Not quite getting it

The type checking in the popular strongly typed languages like Java
and C++ are actually quite weak in uncovering incorrect code.

They are really about imposing constraints so that code isn't run
against the wrong data at run-time. Such constraints are necessary in
languages whose implementations determine which method to run by a
type determined at compile time, rather than by using self-describing
runtime information to do method dispatching.

Many errors aren't found at compile time in these languages, for
example, array bounds errors. It's very hard to design a static type
system which detects the error in

function foo(array a, int i)
    array[i]
end

ary = new Array(10)
foo(ary, 12)

There are certainly less popular languages which attempt this, but
they aren't widely used. Some consider arrays with different bounds
to be of different types, but this makes it hard to write lots of
things. Others do type inferencing, but these tend to be hard for
mere mortals to understand, at least the ones I've seen so far.

So languages like Java, despite being statically typed, defer array
bounds checking to run-time. In the C family of languages, array
bounds violations tend to be unchecked and do lead to mysterious
failures. Of course dynamically typed languages almost invariably do
bounds checking at run-time, sometimes, as in the case of Ruby arrays,
providing dynamically extensible bounds.

As for run-away errors being hard to debug, that's true, but from
practical experience these tend to be much worse in statically typed
languages where the compiler got fooled by a typecast, or a pointer
alias bug, and branched through a non-existent or wrong virtual
function table, or did a fetch or store outside of the bounds of the
object because it got the type wrong.

Although you might not get an error right away when you confuse a
giraffe with an order, any more than you are guaranteed to in a
statically typed language under all circumstances, experience
indicates that hard to debug problems are actually far less common
than someone only extrapolating experience from static languages would
expect, and are usually much easier to debug when they do occur.

If your concern is correctness, which it should be, then it's best to
use best practices for writing in dynamic languages, such as TDD/BDD
rather than attempting to mimic techniques from statically typed
languages which are really there to cover the class of errors caused
by a statically typed implementation.

http://talklikeaduck.denhaven2.com/articles/2008/05/18/on-ceremony-and-training-wheels

The type checking in the popular strongly typed languages like Java
and C++ are actually quite weak in uncovering incorrect code.

Yes absolutely, static typed languages have a problem finding logical
flaws at compiletime.
But so does Ruby since it doesnt even have compiletime.
So thats a non argument.

If C# cant find logical problems at compile time and
Ruby cant fint logical flaws at compile time either (due to lack of
such)

And you will find the problem at runtime in C#, and likewise in Ruby.

How does that make C# worse than Ruby in that aspect?

They are really about imposing constraints so that code isn't run
against the wrong data at run-time.
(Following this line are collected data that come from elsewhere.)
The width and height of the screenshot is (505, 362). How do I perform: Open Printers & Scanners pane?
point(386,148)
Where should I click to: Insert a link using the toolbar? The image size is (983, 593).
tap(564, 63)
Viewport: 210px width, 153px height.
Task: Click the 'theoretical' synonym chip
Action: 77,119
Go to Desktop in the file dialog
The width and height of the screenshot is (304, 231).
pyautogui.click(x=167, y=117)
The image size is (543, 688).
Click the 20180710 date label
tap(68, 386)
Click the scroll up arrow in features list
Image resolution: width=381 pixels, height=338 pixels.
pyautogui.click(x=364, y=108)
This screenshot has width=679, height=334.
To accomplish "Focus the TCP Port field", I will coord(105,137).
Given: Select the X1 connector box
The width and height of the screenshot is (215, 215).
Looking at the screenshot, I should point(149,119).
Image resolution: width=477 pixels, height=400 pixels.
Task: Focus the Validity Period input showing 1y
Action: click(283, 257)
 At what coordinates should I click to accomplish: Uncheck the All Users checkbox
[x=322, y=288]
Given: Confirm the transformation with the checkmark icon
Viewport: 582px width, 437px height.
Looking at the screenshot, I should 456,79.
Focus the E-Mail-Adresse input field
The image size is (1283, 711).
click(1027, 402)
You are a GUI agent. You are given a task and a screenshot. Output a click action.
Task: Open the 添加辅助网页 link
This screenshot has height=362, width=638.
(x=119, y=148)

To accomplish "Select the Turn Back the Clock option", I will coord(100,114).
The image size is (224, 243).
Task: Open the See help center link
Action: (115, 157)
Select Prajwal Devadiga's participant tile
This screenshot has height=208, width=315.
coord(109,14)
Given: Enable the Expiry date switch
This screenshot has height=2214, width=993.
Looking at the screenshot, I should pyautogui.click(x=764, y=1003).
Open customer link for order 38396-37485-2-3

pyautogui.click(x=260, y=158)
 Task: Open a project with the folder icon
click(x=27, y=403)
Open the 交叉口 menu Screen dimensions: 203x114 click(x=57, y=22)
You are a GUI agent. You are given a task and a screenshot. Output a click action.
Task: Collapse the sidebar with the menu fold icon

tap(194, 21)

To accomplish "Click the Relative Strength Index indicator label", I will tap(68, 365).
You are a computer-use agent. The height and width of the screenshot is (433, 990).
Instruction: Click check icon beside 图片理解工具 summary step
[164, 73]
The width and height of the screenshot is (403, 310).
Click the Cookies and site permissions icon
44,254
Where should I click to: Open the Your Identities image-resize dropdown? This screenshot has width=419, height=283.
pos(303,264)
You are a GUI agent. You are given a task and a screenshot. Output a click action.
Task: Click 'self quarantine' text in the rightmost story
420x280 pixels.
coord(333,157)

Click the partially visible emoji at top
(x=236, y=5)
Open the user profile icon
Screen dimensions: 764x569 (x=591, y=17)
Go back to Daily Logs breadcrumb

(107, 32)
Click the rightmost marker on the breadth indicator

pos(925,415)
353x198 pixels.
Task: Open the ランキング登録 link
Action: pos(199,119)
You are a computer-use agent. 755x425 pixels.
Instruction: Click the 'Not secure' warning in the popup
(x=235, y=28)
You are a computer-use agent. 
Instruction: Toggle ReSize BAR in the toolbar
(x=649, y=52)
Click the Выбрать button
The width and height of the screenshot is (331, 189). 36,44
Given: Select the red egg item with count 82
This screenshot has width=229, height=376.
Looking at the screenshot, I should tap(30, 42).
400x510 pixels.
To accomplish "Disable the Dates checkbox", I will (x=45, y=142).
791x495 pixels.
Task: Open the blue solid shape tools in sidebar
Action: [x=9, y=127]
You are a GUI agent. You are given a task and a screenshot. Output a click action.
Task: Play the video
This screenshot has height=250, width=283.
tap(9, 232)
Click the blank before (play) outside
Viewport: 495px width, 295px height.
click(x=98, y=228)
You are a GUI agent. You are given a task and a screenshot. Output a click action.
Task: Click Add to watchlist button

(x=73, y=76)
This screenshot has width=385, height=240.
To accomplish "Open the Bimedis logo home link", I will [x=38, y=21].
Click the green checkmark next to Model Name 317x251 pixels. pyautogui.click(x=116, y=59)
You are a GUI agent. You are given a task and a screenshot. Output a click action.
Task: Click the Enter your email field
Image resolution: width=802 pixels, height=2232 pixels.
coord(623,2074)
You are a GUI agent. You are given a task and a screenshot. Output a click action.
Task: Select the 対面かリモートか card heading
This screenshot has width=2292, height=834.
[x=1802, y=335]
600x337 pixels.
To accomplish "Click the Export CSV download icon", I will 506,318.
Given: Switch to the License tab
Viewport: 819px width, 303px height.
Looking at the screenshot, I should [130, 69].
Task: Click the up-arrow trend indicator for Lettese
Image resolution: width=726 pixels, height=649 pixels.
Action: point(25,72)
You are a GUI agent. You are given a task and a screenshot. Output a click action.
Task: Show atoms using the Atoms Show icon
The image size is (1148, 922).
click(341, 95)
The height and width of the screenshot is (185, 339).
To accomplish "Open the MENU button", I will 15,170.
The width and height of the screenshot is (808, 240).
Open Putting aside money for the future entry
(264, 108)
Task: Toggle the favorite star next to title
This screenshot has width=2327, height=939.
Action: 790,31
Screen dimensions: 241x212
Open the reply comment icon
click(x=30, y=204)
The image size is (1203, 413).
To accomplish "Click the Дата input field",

Such constraints are necessary in
languages whose implementations determine which method to run by a
type determined at compile time, rather than by using self-describing
runtime information to do method dispatching.

I will still argue that a method name alone is not self-describing.
It will only describe signature but not semantics.
(while I do argue that interfaces carry semantics with them, and that
you have to willingly break that semantics if you implement an interface
method incorrectly)

Many errors aren't found at compile time in these languages, for
example, array bounds errors. It's very hard to design a static type
system which detects the error in

function foo(array a, int i)
    array[i]
end

ary = new Array(10)
foo(ary, 12)

There are certainly less popular languages which attempt this, but
they aren't widely used. Some consider arrays with different bounds
to be of different types, but this makes it hard to write lots of
things. Others do type inferencing, but these tend to be hard for
mere mortals to understand, at least the ones I've seen so far.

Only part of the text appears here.